*** Opening of SUPPLIED ENTRIES ***
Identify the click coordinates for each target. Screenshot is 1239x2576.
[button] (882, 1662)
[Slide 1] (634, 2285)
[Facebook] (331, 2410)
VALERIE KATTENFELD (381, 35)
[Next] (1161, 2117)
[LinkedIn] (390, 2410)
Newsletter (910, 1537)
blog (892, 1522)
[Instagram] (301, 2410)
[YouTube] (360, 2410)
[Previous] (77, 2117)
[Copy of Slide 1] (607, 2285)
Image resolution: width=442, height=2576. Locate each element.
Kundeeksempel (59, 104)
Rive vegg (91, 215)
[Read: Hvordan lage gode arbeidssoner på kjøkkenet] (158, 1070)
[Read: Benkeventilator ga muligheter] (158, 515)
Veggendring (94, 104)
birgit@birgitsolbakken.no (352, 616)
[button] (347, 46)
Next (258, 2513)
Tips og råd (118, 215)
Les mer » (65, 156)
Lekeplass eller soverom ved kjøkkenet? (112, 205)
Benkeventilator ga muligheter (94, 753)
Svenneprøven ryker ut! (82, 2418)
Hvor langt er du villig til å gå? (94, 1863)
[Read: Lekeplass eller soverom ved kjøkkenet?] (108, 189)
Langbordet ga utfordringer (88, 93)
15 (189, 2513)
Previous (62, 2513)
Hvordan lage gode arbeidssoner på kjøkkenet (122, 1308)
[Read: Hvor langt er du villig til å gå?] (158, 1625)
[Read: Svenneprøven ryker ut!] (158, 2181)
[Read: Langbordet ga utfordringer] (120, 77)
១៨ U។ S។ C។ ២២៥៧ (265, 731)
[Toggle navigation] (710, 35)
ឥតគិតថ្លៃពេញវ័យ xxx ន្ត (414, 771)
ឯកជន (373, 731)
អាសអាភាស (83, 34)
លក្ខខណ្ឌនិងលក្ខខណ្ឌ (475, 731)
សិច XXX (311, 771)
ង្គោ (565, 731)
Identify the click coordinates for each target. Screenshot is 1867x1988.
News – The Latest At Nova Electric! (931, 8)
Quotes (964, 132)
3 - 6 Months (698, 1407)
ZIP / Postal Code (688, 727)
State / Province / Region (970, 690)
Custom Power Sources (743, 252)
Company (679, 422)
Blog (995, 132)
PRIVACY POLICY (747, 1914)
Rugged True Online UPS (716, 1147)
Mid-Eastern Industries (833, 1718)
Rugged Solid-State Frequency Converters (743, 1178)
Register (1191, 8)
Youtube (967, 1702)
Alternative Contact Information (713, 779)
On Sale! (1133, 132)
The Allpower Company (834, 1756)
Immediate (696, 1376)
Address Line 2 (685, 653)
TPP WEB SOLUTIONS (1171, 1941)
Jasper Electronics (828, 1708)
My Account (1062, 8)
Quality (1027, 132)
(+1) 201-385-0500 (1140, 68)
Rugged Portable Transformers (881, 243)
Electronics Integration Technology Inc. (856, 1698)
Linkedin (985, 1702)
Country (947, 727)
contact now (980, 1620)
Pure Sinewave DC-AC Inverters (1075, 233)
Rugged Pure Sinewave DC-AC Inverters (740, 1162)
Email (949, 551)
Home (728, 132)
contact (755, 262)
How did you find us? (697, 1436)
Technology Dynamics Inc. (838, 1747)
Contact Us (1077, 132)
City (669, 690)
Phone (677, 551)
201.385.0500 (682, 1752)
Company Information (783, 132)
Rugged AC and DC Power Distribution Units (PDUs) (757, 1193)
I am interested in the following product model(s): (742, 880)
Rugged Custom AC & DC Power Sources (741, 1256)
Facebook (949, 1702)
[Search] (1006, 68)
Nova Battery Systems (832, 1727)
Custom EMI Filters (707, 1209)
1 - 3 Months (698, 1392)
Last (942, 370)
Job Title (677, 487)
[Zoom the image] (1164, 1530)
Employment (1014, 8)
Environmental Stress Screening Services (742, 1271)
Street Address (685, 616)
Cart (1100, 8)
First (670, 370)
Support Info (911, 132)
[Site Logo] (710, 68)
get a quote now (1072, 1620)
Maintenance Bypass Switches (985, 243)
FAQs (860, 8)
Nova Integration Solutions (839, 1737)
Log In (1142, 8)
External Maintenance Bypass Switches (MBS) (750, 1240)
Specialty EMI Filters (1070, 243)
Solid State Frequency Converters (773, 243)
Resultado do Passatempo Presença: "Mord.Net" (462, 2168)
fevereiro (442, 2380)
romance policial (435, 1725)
*** Close of SUPPLIED ENTRIES ***
WHAT TO WORK ON:
Referring to the material above, set down exactly the lines between the line with "Company (679, 422)" and the line with "Employment (1014, 8)", inclusive, and no other lines.

RESULT OF THIS TASK:
Company (679, 422)
Blog (995, 132)
PRIVACY POLICY (747, 1914)
Rugged True Online UPS (716, 1147)
Mid-Eastern Industries (833, 1718)
Rugged Solid-State Frequency Converters (743, 1178)
Register (1191, 8)
Youtube (967, 1702)
Alternative Contact Information (713, 779)
On Sale! (1133, 132)
The Allpower Company (834, 1756)
Immediate (696, 1376)
Address Line 2 (685, 653)
TPP WEB SOLUTIONS (1171, 1941)
Jasper Electronics (828, 1708)
My Account (1062, 8)
Quality (1027, 132)
(+1) 201-385-0500 (1140, 68)
Rugged Portable Transformers (881, 243)
Electronics Integration Technology Inc. (856, 1698)
Linkedin (985, 1702)
Country (947, 727)
contact now (980, 1620)
Pure Sinewave DC-AC Inverters (1075, 233)
Rugged Pure Sinewave DC-AC Inverters (740, 1162)
Email (949, 551)
Home (728, 132)
contact (755, 262)
How did you find us? (697, 1436)
Technology Dynamics Inc. (838, 1747)
Contact Us (1077, 132)
City (669, 690)
Phone (677, 551)
201.385.0500 (682, 1752)
Company Information (783, 132)
Rugged AC and DC Power Distribution Units (PDUs) (757, 1193)
I am interested in the following product model(s): (742, 880)
Rugged Custom AC & DC Power Sources (741, 1256)
Facebook (949, 1702)
[Search] (1006, 68)
Nova Battery Systems (832, 1727)
Custom EMI Filters (707, 1209)
1 - 3 Months (698, 1392)
Last (942, 370)
Job Title (677, 487)
[Zoom the image] (1164, 1530)
Employment (1014, 8)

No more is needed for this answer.